In 2015, when he was trying to deal with a devaluing shilling by tightening monetary policy, the governor jokingly referred to the Government’s expansionary budget and growing import pressures as speeding up a car when he was trying to slow it down.

“It’s like we have one arm firmly on the brakes and the other firmly on the accelerator,” he said.

In policy, Njoroge had also clashed with Rotich’s proposal to increase banks’ core capital to Sh5 billion which would have forced small lenders to close shop, merge or get acquired, saying he preferred a more diverse market.

Then he placed Chase Bank under receivership when President Uhuru Kenyatta was in Germany trying to woo investors. The Germans had a stake in the bank through German investment fund DEG, which is a subsidiary of KfW.

This was a test of independence where CBK could have shown it has a free hand over its sector and was almost achieved when Uhuru even spoke about his confidence in the Yale-trained economist in Germany.

However, in just three weeks, Chase Bank was re-opened under Kenya Commercial Bank in what was seen as pressure from the Government to avoid a diplomatic row with the bank’s foreign owners that also included the French through Agence Française de Developpement and the European Investment Bank.

First salvo

In August 2016, Rotich struck his first salvo when his proposal to have CBK and the Kenya Deposit Insurance Corporation (KDIC) consult the Treasury before seizing any bank was passed in Parliament, politicising the process and encroaching on the CBK mandate.

The governor may also have had another brush with the Government over a currency printing tender, with the State preferring long-serving UK firm De La Rue, in which it bought a 40 per cent in the local subsidiary.

CBK’s Director of Procurement and Logistics had in his professional opinion requested Njoroge to approve the application for sub-contracting by De La Rue International and for it to be awarded the tender.

Njoroge approved the request on November 29, which gave the currency printing firm a 15 per cent advantage that allowed it to clinch the deal.

The governor’s underbelly has been his nature in keeping a moral high ground and being averse to criticism that has isolated him from possible allies.

He has also surrounded himself with a communication coterie that do not answer press queries, imposed absurd conditions for access, and cut off interactions that have insulated the governor from the harsh realities of his real opponents.
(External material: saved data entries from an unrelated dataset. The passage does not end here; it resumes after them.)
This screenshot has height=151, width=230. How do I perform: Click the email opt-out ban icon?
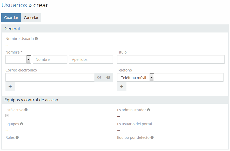(99, 77)
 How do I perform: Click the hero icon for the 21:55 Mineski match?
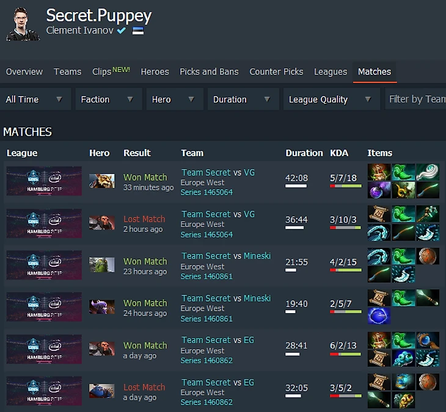pos(102,265)
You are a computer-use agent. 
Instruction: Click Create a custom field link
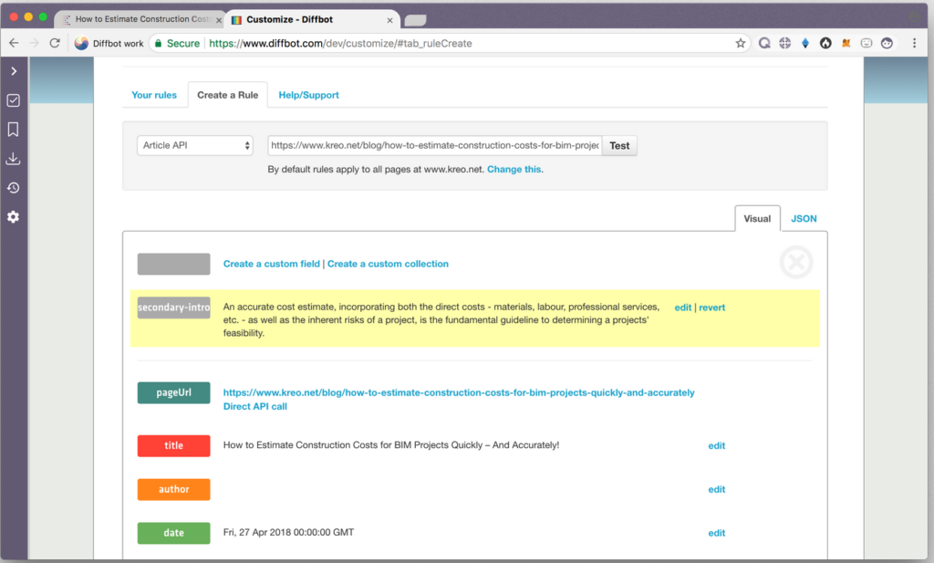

While Members of Parliament have been close allies in his quest to police the financial sector, they have lately been singing a different tune.

Njoroge faced an antagonising House this year, especially on his position on the rate cap, when he was accused by the National Assembly’s Finance, Planning and Trade committee of conspiring with the IMF, the World Bank and lenders to amend the law under the pretext that it had stifled lending to private sector and small and medium enterprises.

“The issue of conspiracy is a serious charge. There was the narrative of banks colluding in the past to increase interest rates. That is not something we can condone,” he said.

“The CBK can’t be on the same side with banks because we are the regulator. If we do that we will be going against our mandate of supervising commercial banks,” he told the committee.

Treasury seems bold enough to ride this discontent at CBK’s inability to show a strong hand against banks to push for its own watchdog.

Njoroge also sees that there may be alliances with vengeful players in the financial market who still begrudge him for closing their rogue banks, and so want the powers moved to Treasury Building.

“It occurs to me that I have been warned about certain parties that lie in wait, poised for mischief, and that our actions have consequences. After all, this is Kenya. We are ready for that.”

With one year left on his four-year tenure, forces that have been out for his removal seem to be regrouping to ensure that if he survives another term he will not be as powerful and if he does not, he will watch his legacy trumped underfoot.

In 2016, refusal to bend the rules over the closure of banks found to have broken the law and action against 28 financial institutions involved in the multi-million-shilling National Youth Service scandal triggered huge pressure to have Njoroge removed.